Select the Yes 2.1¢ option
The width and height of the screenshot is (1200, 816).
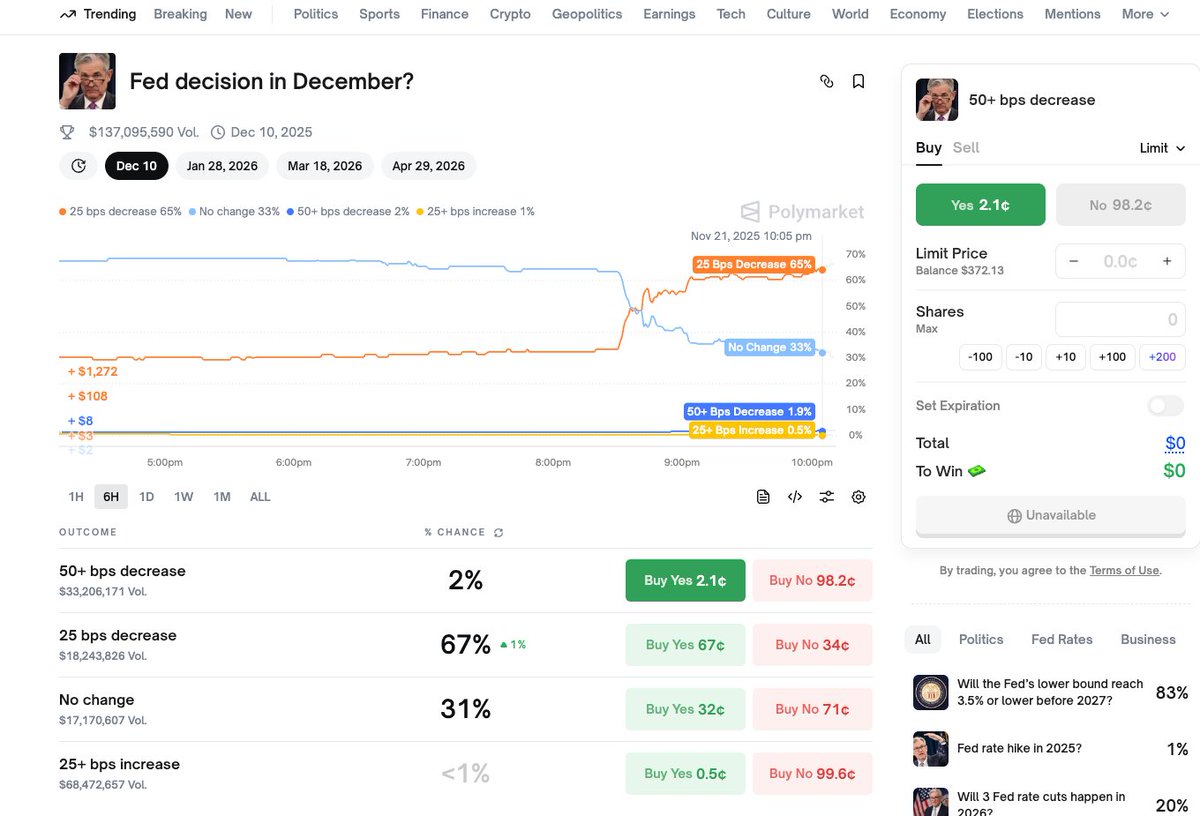click(980, 205)
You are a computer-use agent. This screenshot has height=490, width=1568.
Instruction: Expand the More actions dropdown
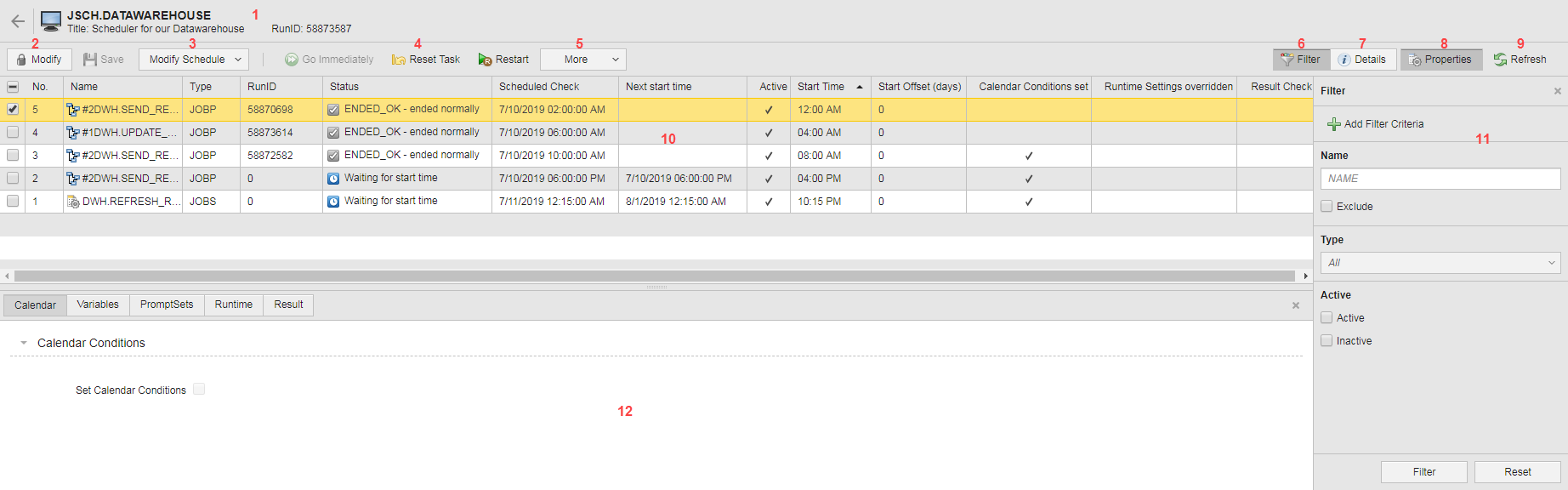click(583, 60)
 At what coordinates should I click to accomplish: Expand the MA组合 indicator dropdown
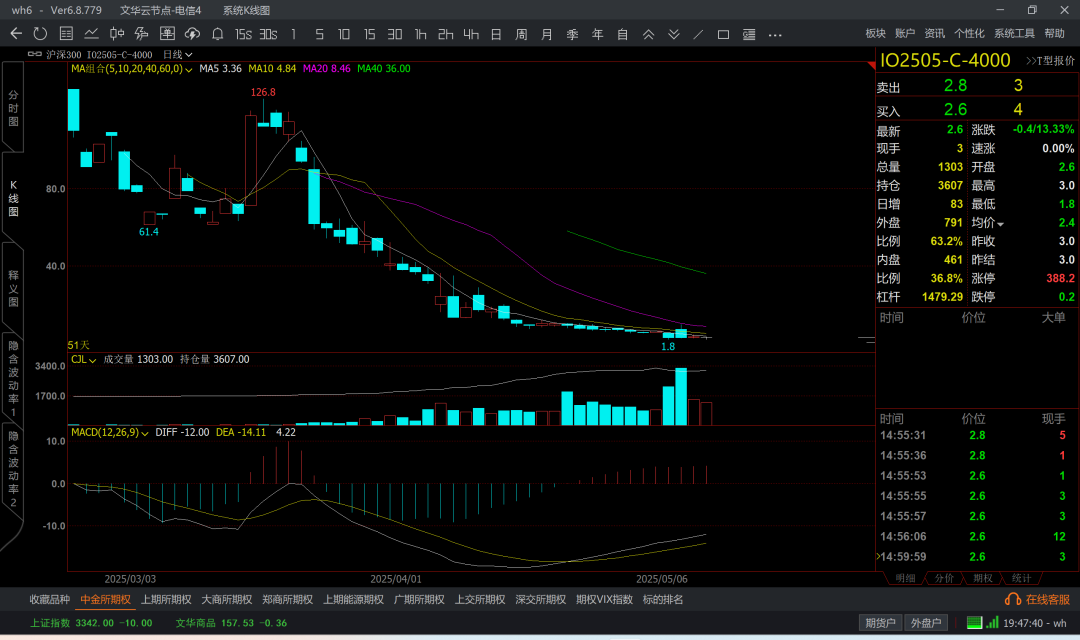(x=190, y=69)
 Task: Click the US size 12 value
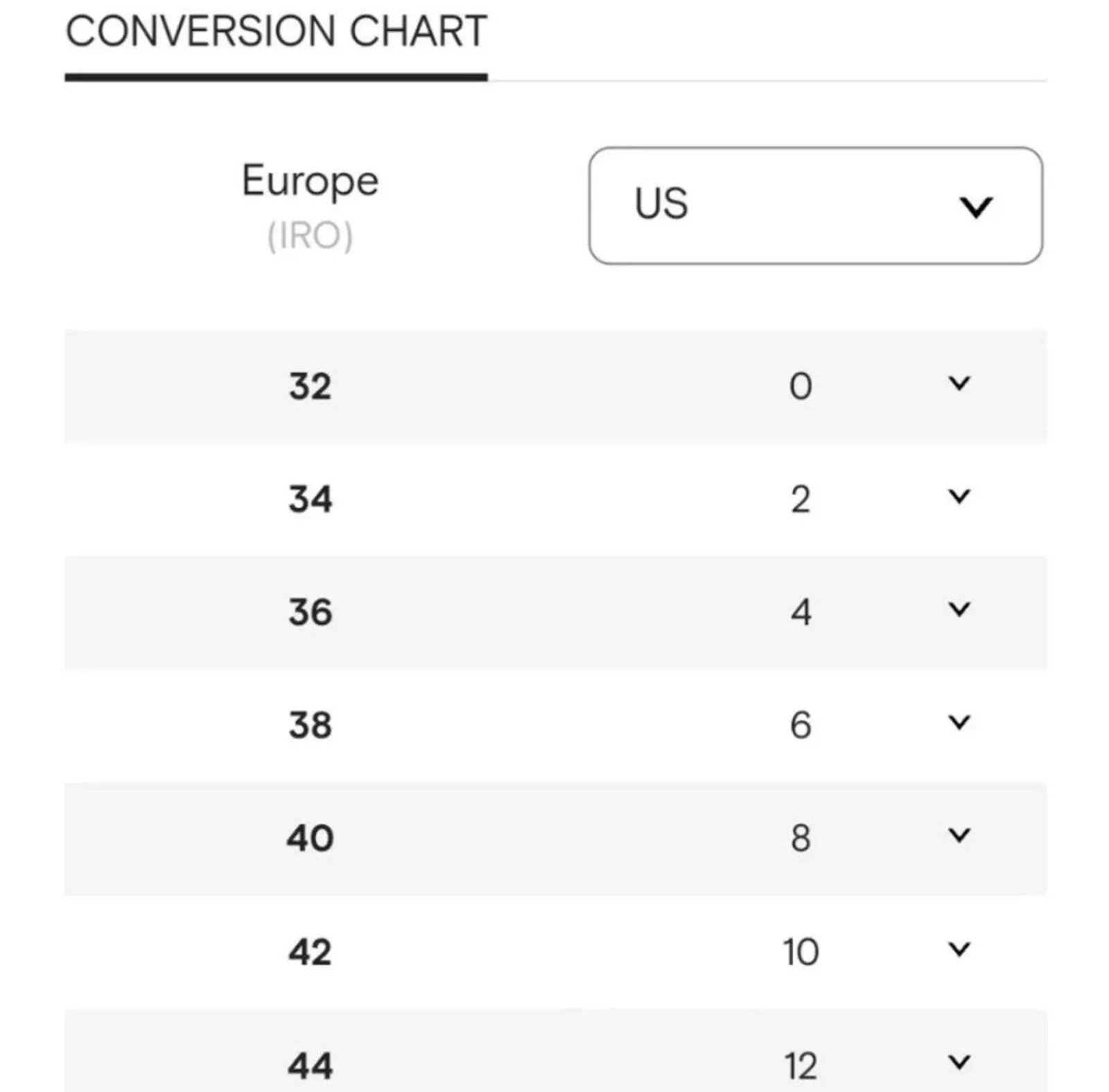pos(801,1065)
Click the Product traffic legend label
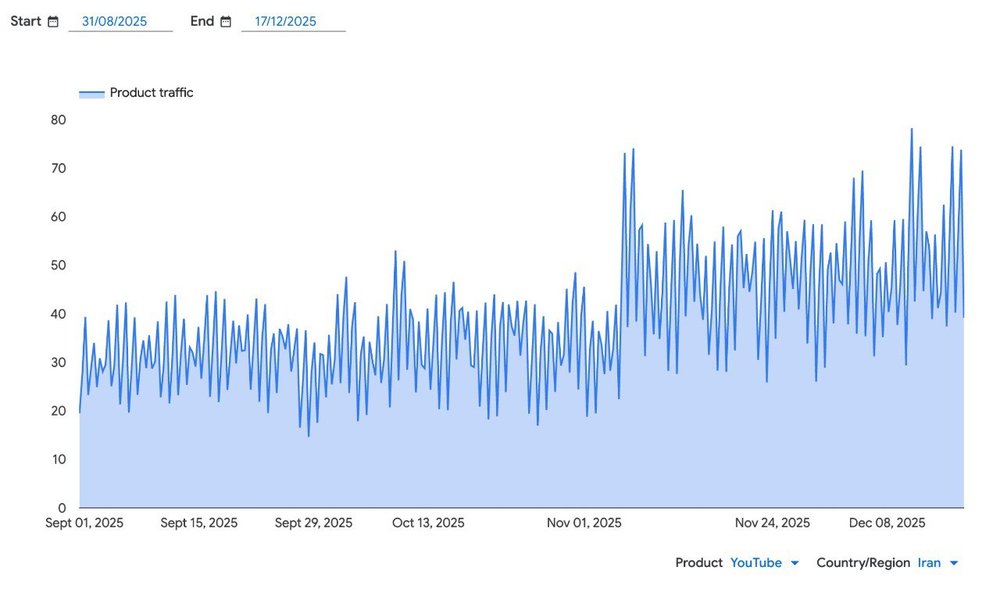Image resolution: width=1000 pixels, height=606 pixels. [x=151, y=93]

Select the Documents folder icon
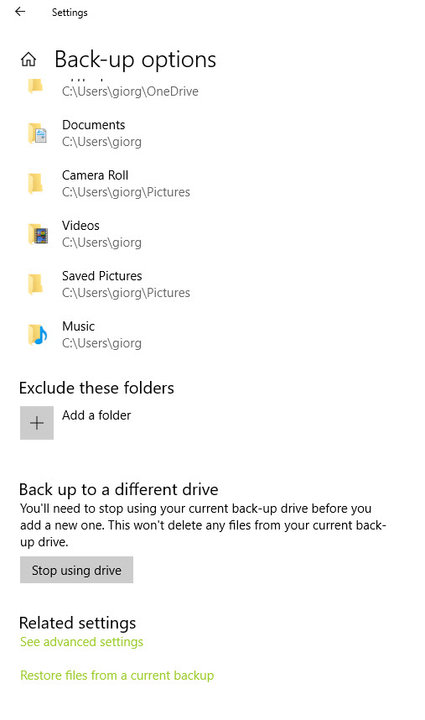37,133
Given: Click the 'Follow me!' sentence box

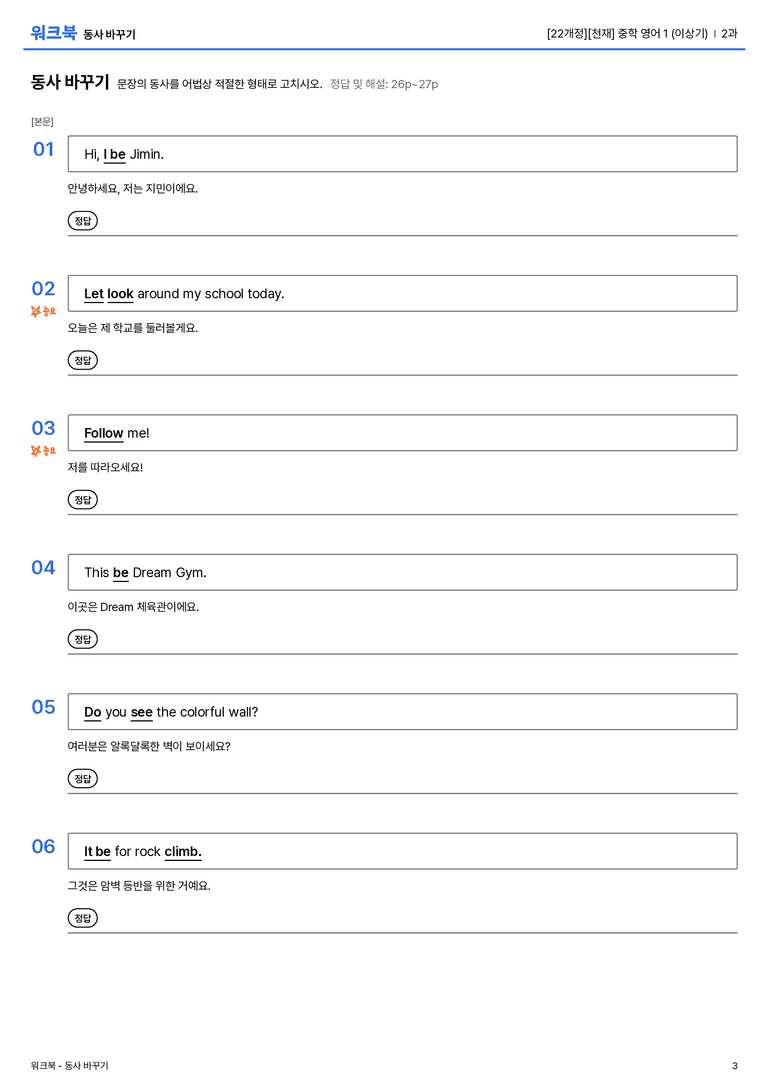Looking at the screenshot, I should click(x=402, y=433).
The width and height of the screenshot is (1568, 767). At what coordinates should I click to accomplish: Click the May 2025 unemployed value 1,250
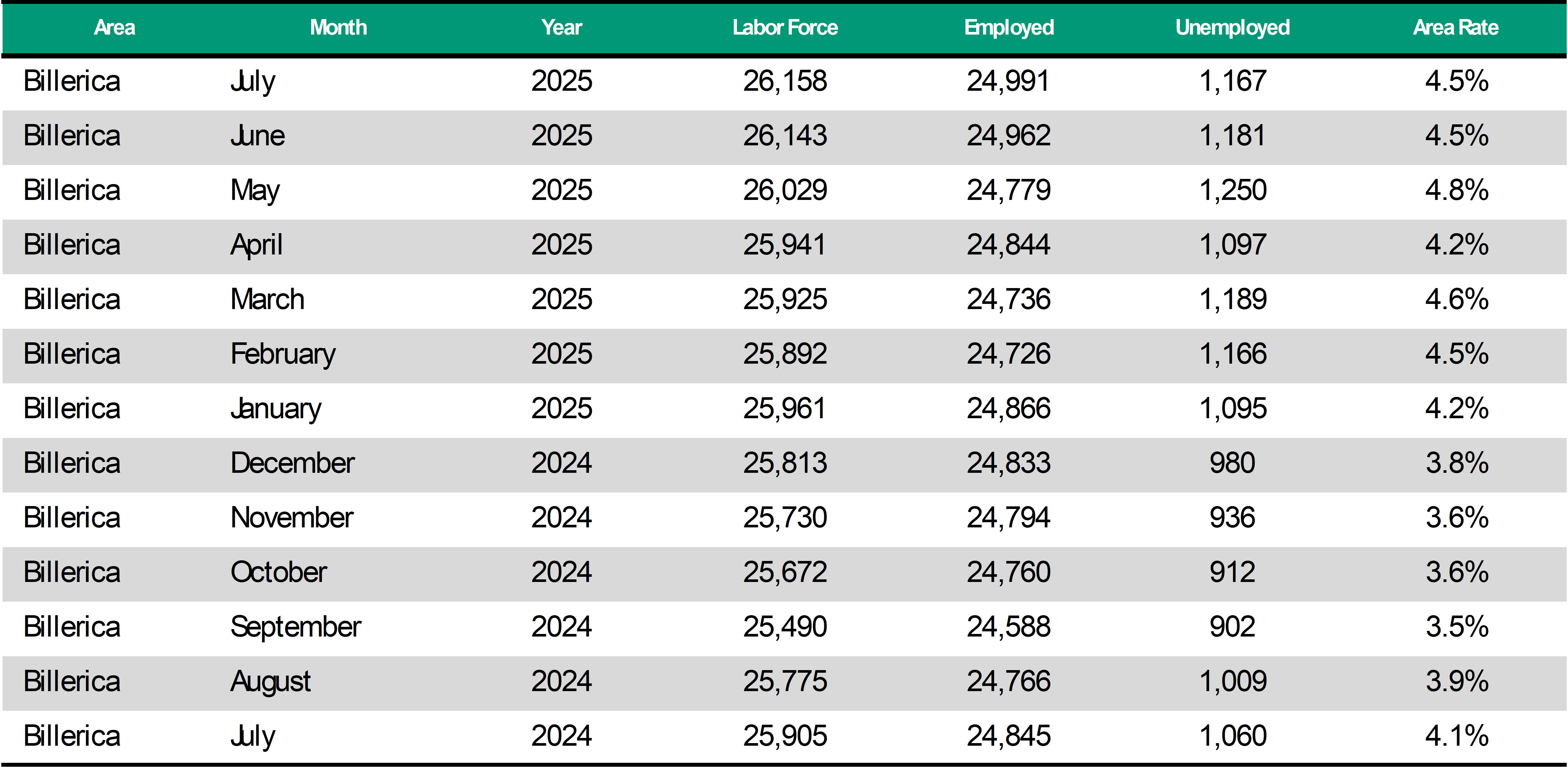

━━━━━━━━

All lines from the line containing "Given: Click the 'Follow me!' sentence box" through the end of the listing above are to be given again exactly; pictures are not part of the copy.

**Task solution**:
Given: Click the 'Follow me!' sentence box

Looking at the screenshot, I should click(x=402, y=433).
The width and height of the screenshot is (1568, 767). At what coordinates should I click to accomplish: Click the May 2025 unemployed value 1,250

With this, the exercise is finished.